◆ What to do: Would you please set down, word for word, the lines from the one with "Given: Click the" through the final line of the data below, omitting any pictures?

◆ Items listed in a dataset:
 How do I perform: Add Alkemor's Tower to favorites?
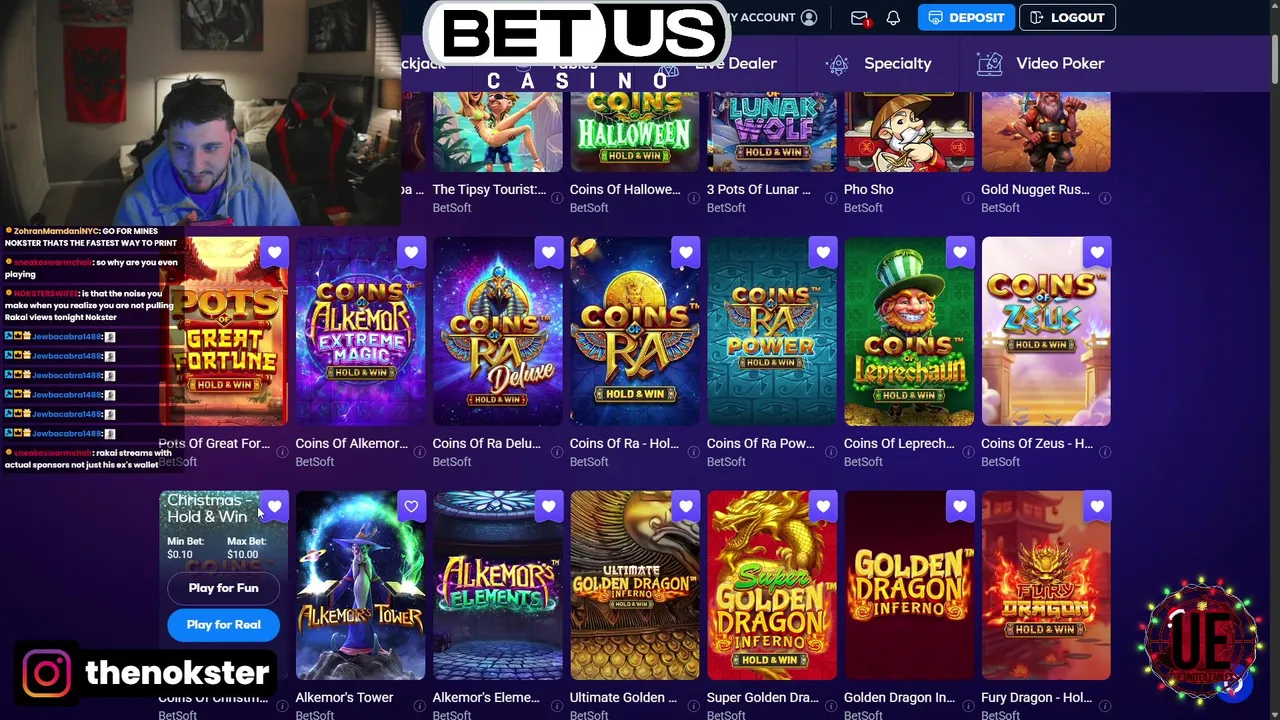[411, 507]
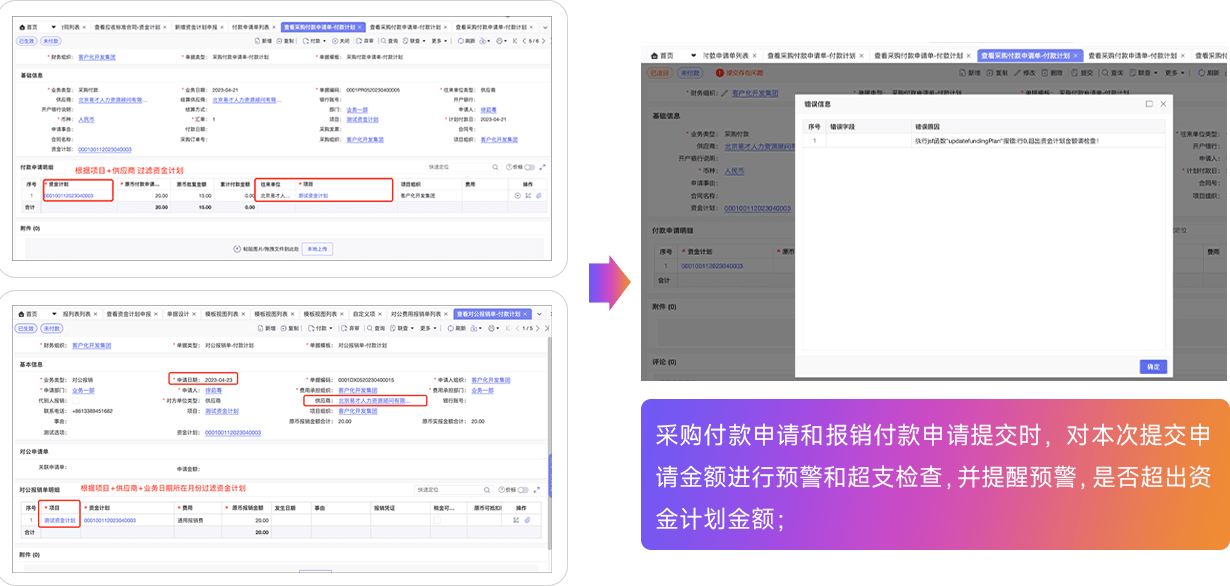Image resolution: width=1230 pixels, height=586 pixels.
Task: Click search icon in top-left 快速定位 box
Action: 494,167
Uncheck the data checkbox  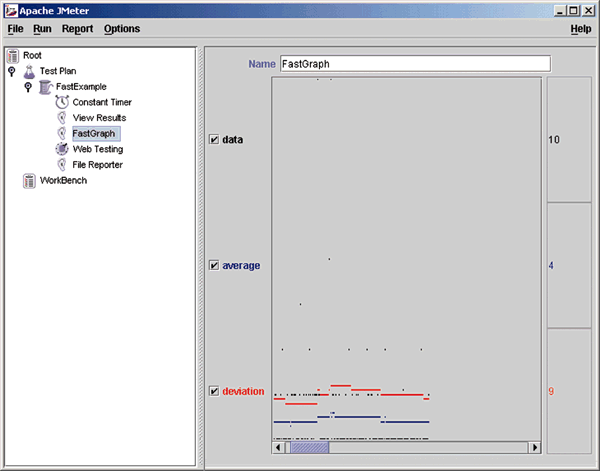(x=213, y=140)
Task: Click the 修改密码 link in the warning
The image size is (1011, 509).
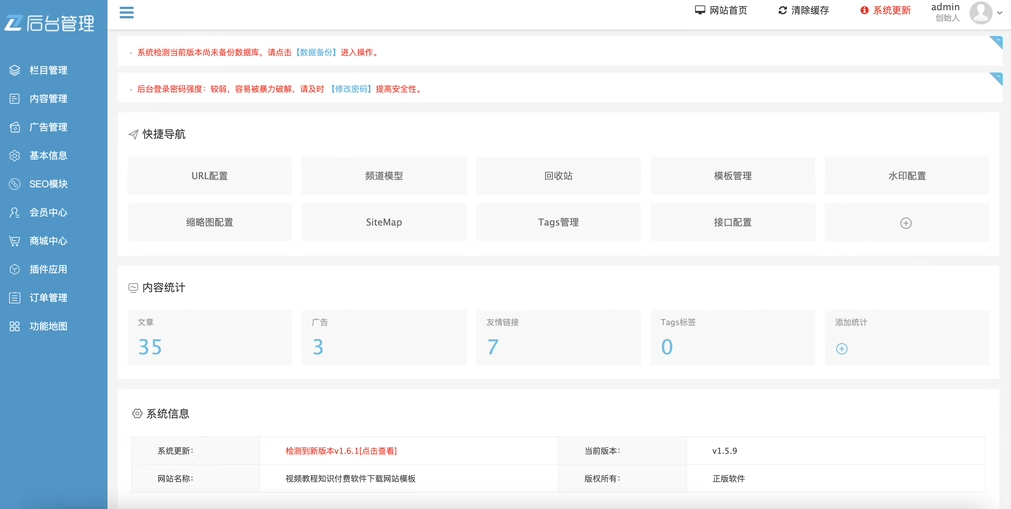Action: click(350, 89)
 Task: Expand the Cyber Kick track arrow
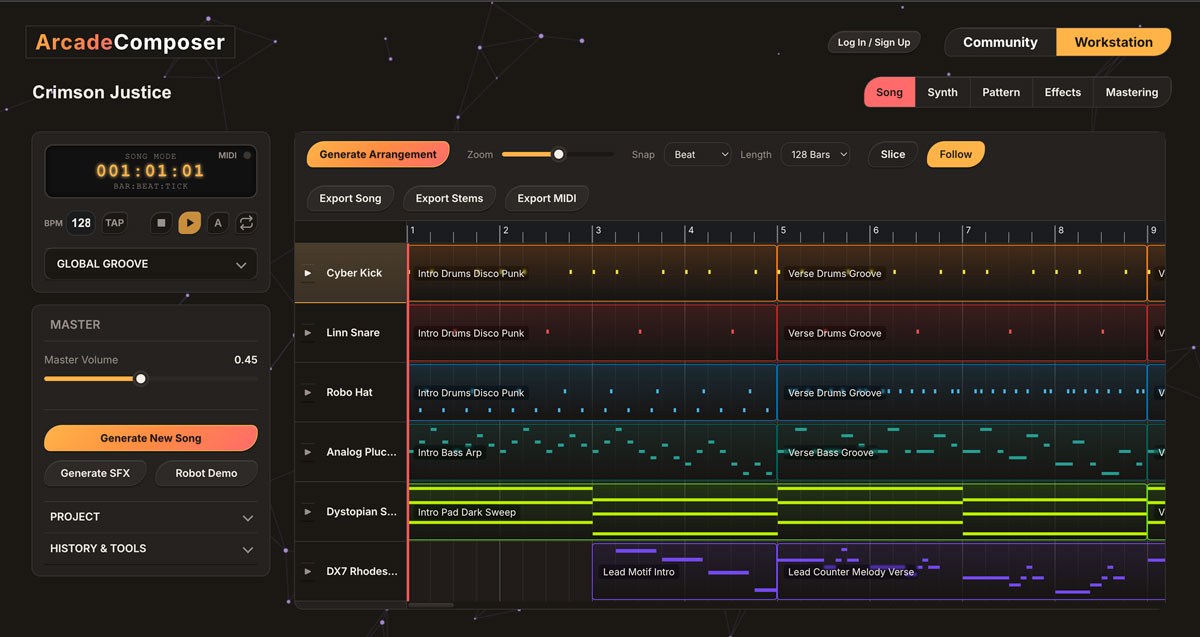(x=308, y=273)
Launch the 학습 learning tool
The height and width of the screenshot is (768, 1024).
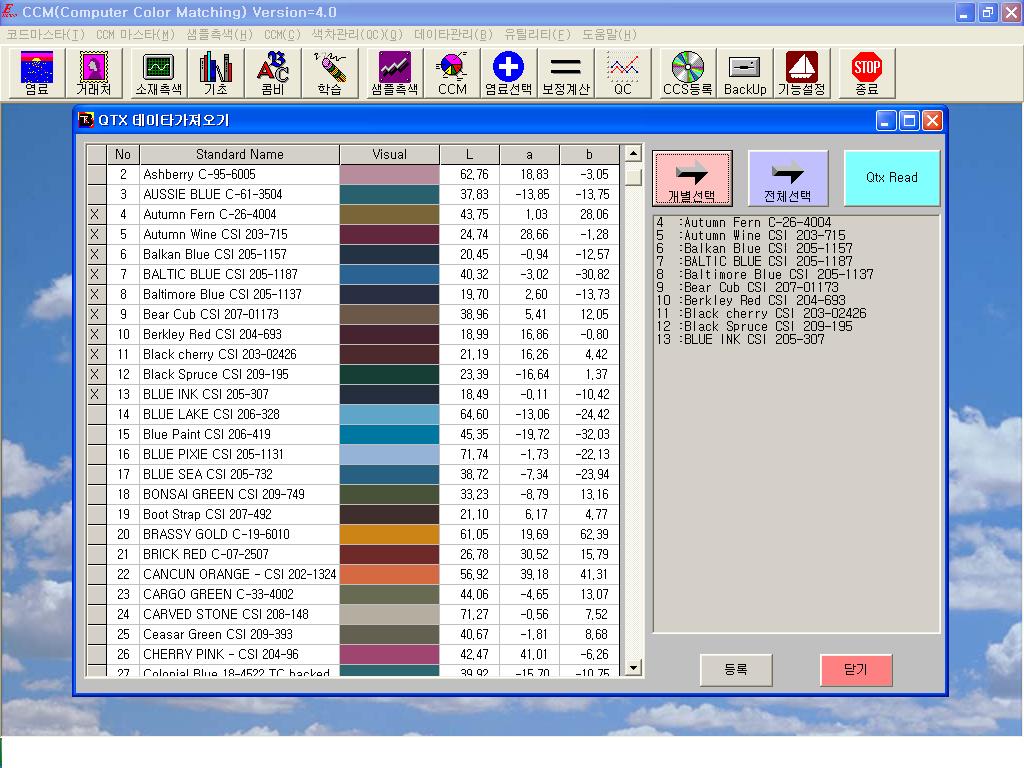(x=331, y=72)
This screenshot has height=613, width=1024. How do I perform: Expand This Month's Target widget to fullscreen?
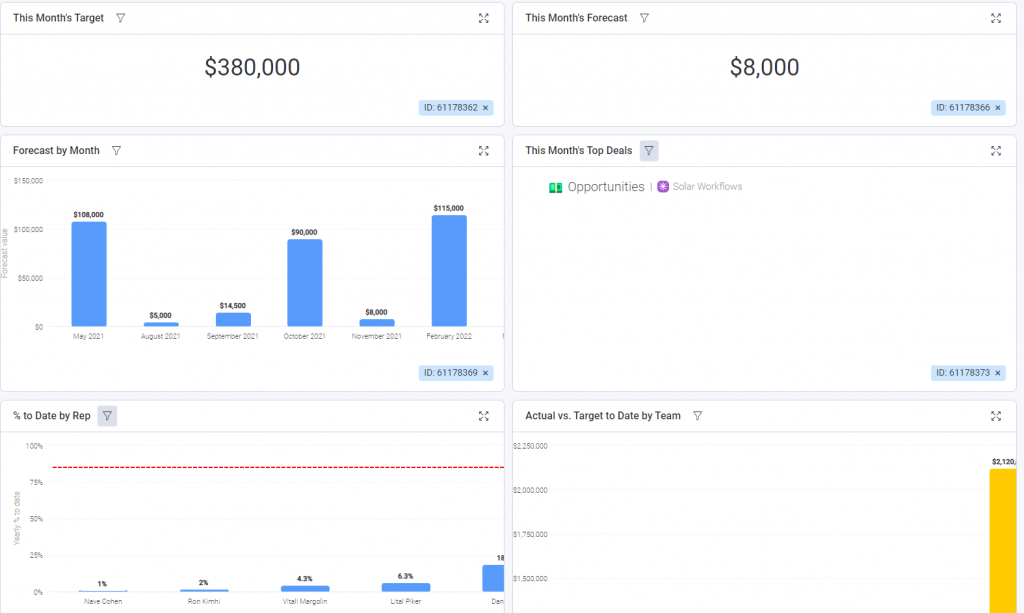(x=483, y=18)
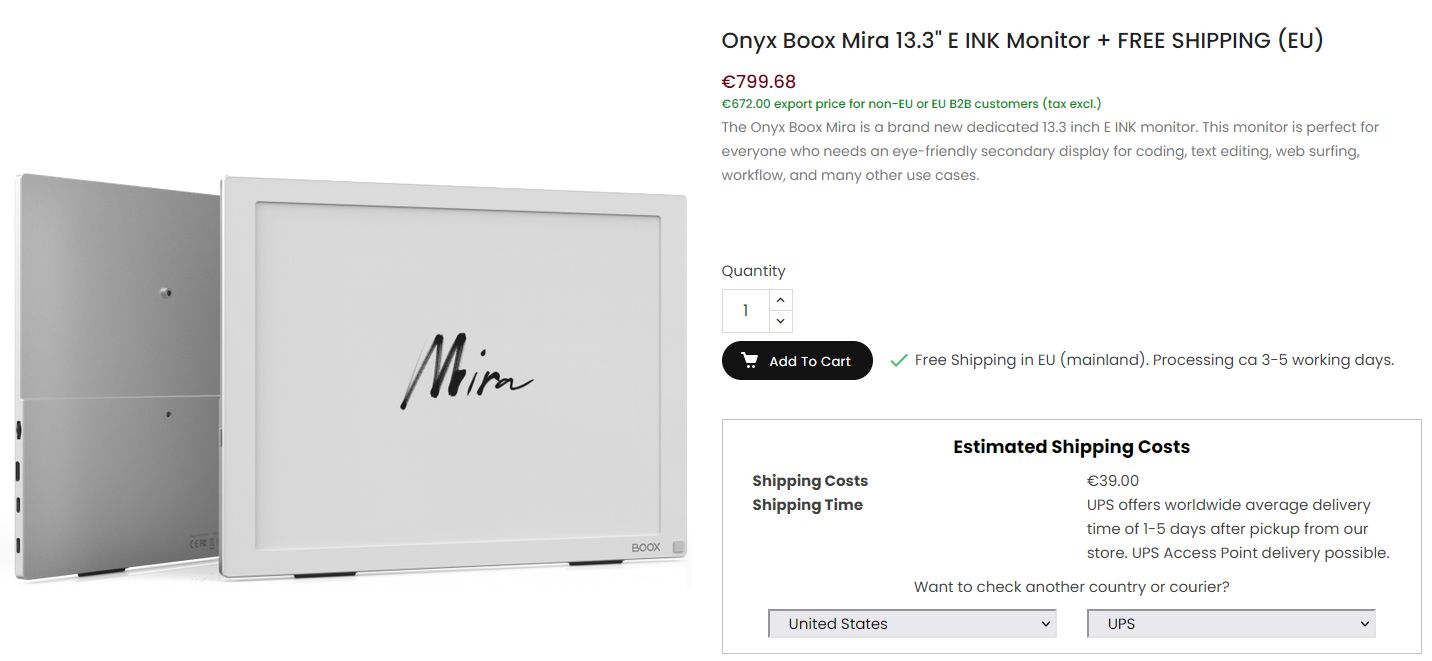Screen dimensions: 1432x661
Task: Click the square button on monitor bezel
Action: (679, 548)
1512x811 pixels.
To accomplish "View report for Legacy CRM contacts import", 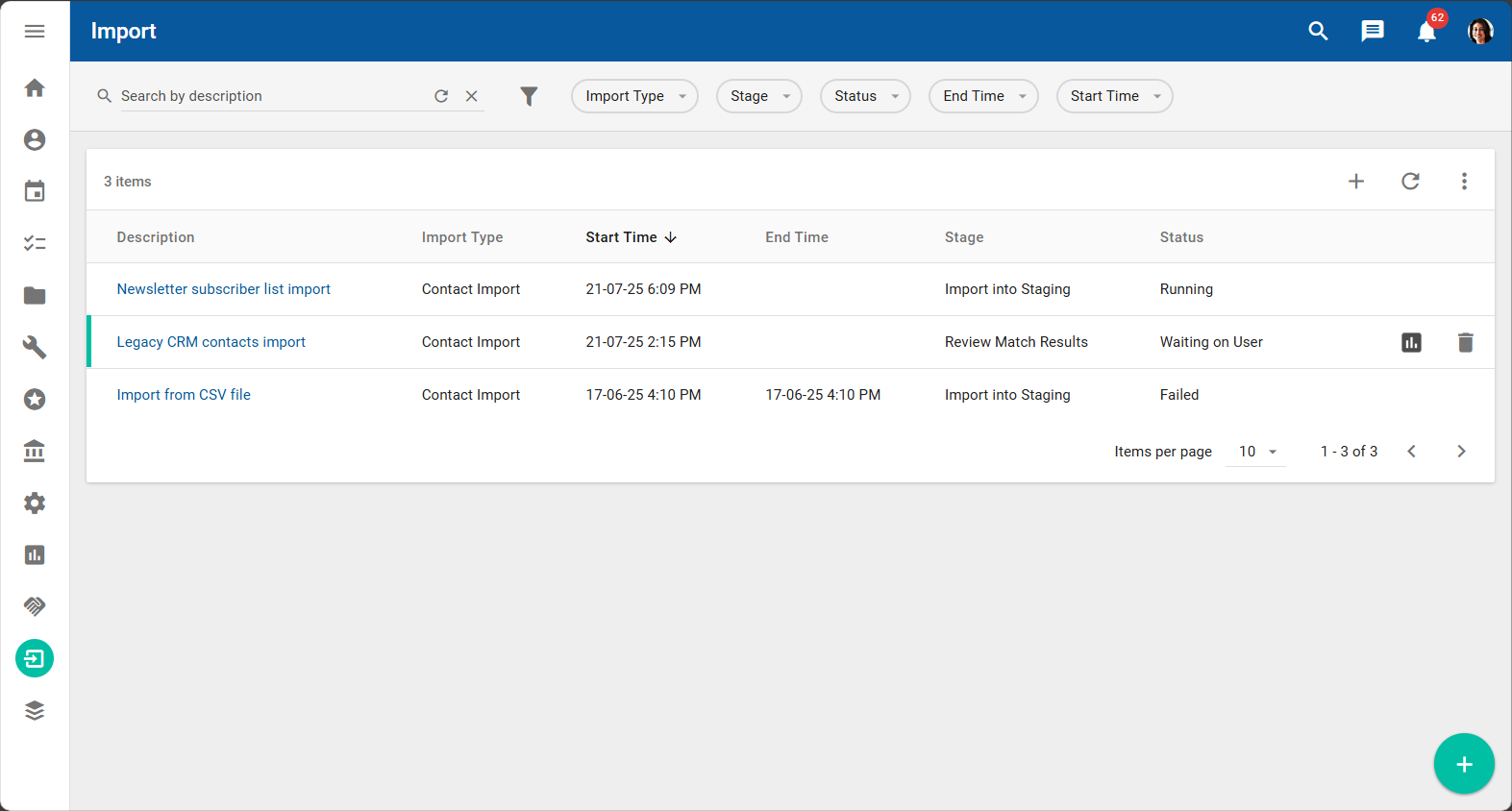I will point(1411,343).
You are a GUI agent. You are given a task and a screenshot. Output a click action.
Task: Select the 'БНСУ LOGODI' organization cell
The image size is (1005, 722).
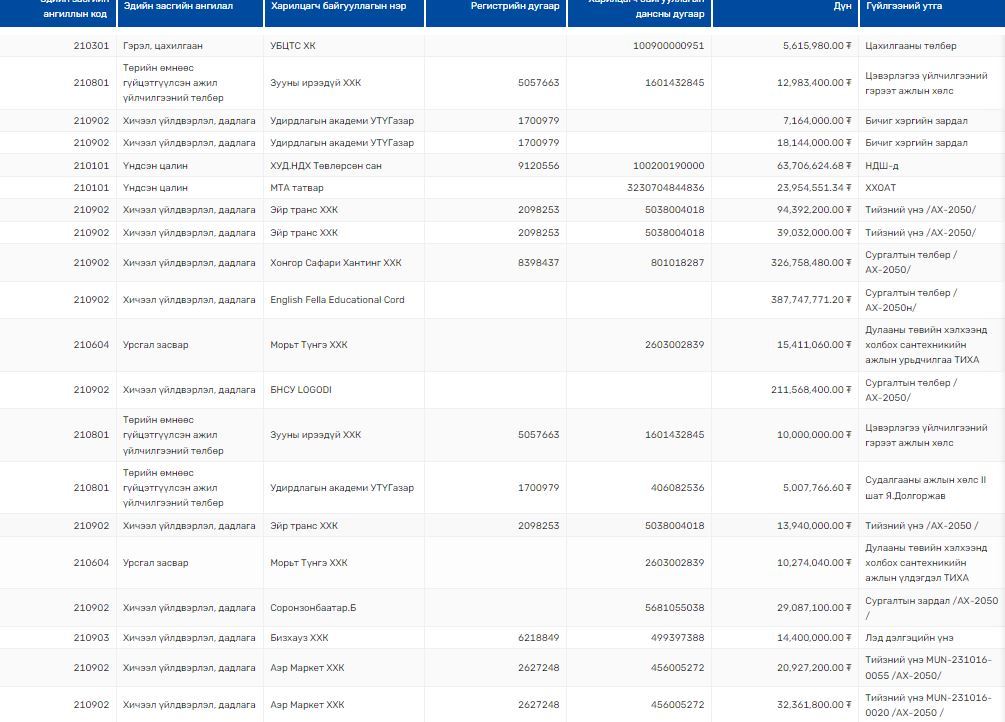tap(300, 390)
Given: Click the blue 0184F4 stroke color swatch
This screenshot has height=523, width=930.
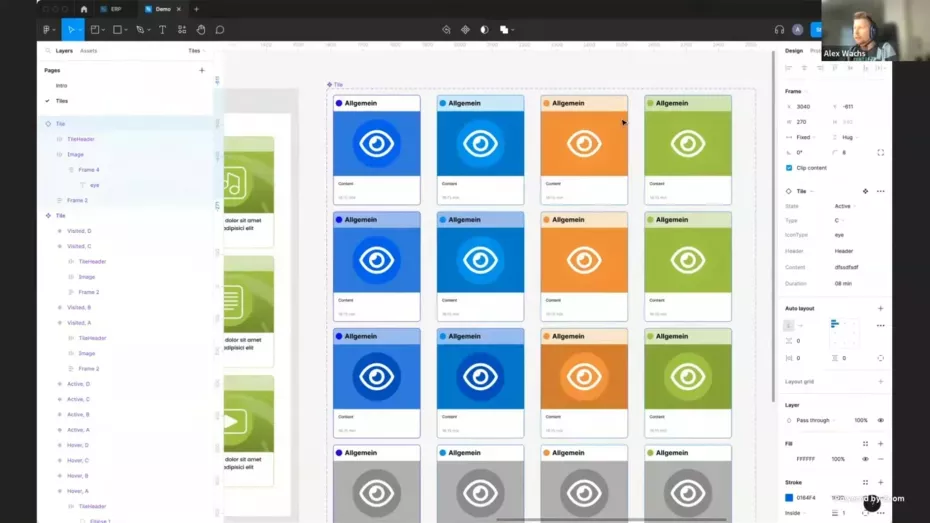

◆ Written answer:
Given: Click the blue 0184F4 stroke color swatch
This screenshot has height=523, width=930.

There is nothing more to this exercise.